Machine learning VS IA generativa
Nel grosso calderone mediatico dei discorsi sull'intelligenza artificiale viene spesso omesso che, sotto questo cappello, possono stare due tipi di IA, il machine learning e l'IA generativa che non sono propriamente le stesse cose. Quello che fanno viene suggerito dal loro nome.

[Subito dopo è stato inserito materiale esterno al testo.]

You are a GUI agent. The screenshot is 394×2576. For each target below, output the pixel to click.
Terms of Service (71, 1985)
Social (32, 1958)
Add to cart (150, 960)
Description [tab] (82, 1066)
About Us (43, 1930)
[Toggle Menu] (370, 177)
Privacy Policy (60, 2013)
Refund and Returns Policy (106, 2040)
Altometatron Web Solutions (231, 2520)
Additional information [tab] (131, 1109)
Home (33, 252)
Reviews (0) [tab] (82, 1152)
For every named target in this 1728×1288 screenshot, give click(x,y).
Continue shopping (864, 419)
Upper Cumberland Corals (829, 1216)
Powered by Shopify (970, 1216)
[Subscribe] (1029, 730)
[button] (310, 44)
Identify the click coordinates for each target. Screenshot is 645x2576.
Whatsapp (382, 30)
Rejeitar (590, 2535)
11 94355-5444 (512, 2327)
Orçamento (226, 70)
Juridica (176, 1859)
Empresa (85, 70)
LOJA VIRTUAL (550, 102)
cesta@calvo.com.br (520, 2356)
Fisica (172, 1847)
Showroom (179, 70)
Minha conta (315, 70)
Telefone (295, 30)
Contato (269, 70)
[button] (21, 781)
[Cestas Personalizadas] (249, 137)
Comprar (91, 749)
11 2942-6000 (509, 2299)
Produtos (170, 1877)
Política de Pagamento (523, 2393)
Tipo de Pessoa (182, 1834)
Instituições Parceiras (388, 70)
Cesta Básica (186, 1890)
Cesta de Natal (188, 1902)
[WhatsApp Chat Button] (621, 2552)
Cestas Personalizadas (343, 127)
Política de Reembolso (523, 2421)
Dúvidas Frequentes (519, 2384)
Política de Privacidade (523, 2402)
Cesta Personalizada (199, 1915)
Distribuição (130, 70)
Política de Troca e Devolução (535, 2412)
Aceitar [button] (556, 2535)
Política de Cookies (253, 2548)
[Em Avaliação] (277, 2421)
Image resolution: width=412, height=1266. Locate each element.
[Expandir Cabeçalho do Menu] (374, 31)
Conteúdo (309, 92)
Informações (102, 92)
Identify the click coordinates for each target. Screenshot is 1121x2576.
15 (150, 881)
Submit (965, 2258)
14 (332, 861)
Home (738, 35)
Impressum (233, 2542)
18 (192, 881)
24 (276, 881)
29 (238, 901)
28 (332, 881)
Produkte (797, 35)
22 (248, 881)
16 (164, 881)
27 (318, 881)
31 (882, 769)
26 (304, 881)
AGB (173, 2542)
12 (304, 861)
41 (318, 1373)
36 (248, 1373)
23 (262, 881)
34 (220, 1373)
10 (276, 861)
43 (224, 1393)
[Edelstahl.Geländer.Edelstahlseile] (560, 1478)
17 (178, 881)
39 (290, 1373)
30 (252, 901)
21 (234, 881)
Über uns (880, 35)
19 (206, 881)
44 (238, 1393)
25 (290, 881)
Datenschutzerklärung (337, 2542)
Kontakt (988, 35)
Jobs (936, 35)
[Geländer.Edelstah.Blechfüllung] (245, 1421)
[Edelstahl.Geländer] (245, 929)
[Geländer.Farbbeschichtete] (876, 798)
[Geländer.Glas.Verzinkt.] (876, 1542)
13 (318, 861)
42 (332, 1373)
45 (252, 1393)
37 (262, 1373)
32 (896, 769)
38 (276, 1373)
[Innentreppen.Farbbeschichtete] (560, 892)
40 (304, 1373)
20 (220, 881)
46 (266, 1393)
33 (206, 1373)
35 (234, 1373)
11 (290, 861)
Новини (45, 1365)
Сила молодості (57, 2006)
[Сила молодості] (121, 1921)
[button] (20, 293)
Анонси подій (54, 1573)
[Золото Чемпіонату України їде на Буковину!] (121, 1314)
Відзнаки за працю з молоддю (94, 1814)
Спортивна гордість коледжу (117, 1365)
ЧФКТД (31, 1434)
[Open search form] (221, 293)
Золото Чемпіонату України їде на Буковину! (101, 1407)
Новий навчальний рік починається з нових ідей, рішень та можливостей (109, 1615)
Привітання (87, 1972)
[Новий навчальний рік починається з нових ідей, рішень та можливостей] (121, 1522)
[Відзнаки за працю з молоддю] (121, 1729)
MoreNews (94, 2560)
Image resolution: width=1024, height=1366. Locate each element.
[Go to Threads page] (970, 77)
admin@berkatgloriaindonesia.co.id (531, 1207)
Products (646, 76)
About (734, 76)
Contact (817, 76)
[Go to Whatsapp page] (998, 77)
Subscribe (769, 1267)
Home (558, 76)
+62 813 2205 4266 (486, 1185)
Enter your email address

Nella prima, abbiamo a che fare con (chiediamo scusa per l'estrema semplificazione, ma è per essere chiari a tutti) con un software che, letteralmente, impara a fare qualcosa. Autonomamente o in base a una serie di parametri. È quanto accaduto in Dune 2, come scrivevamo qualche riga più su. Vengono immessi dei parametri grazie ai quali il software capisce cosa fare e quando farlo e si ottimizza una procedura che se fosse stata fatta a mano sarebbe stata tediosa e lunghissima. Quella generativa è invece il tipo capace di originare materialmente dei contenuti, che possono essere di tipo visivo o testuale (ma anche qua, stiamo semplificando al massimo: in ambiti di ricerca scientifica viene adoperata da tempo e non per creare vignette stile anime di un laboratorio).

Sicuramente fra le due questa è quella che desta più preoccupazione fra i creativi perché per dare forma alle sue opere analizza dati e informazioni pre-esistenti. Anche tenendo conto di questo, va da sé che pure l'intelligenza generativa lavora in modo differente se, dall'altra parte del monitor, c'è una persona che come prompt immette robe come "Fammi una foto profilo carina per Instagram" o un artista, un visual FX specialist e via discorrendo che ha tutto il know-how necessario al raggiungomento di risultati più elaborati. Competenze e obbiettivi d'impiego cambiano drasticamente lo scenario.
Le nuove regole che l'Academy introdurrà prossimamente (ad aprile in teoria) in materia di "disclosure" sulla presenza di IA nella lavorazione di un film, più che la risposta a dei quesiti su dei cambiamenti già in atto da svariato tempo a Hollywood come altrove i cui esiti sono allo stato attuale imprevedibili, sembrano più che altro atti a generare solo ed esclusivamente un inutile bias di partenza sull'eventuale giudizio su un dato film.
O, parlando più terra terra, una maniera per pararsi le terga.